Simply move the EXISTS clause into your SELECT clause.

SELECT
  b.id,
  EXISTS (SELECT null FROM c WHERE c.a_id = b.a_id) AS c_exists
FROM b;

The same with an IN clause, which I prefer for being even a tad simpler:

SELECT
  id,
  a_id IN (SELECT c.a_id FROM c) AS c_exists
FROM b;

CodePudding user response：

This can be done with a subquery, a left join, and a case.

The subquery gets you a list of distinct c.a_id values.

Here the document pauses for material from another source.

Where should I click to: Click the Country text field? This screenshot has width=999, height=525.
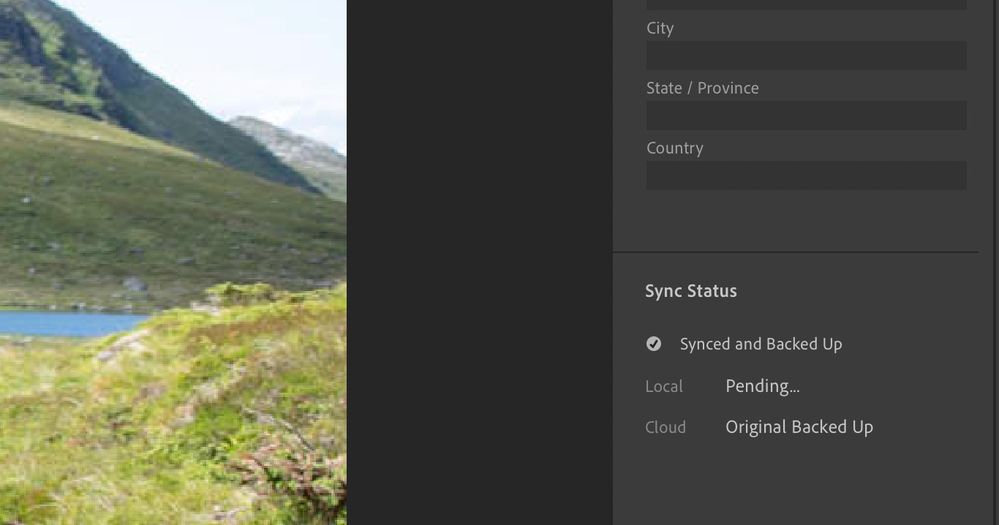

             SELECT DISTINCT a_id FROM c;

Then do this

SELECT b.id, 
       CASE WHEN distinct_ids.a_id IS NULL THEN 'false'
            ELSE 'true' END has_c_row
  FROM b
  LEFT JOIN (
                SELECT DISTINCT a_id FROM c;
       ) distinct_ids ON b.a_id = distinct_ids.a_id

This shape of query is called an antijoin or IS NULL ... LEFT JOIN. It detects the rows in the first table that don't match rows in the second table.

The subquery gives us a view of the data in table c with at most one row per each distinct a_id value. Without the subquery, we might get duplicate rows in the result query.

This eliminates your WHERE EXISTS correlated subqueries; even though PostgreSQL's query planner is pretty smart, sometimes it does the slow thing with subqueries like that.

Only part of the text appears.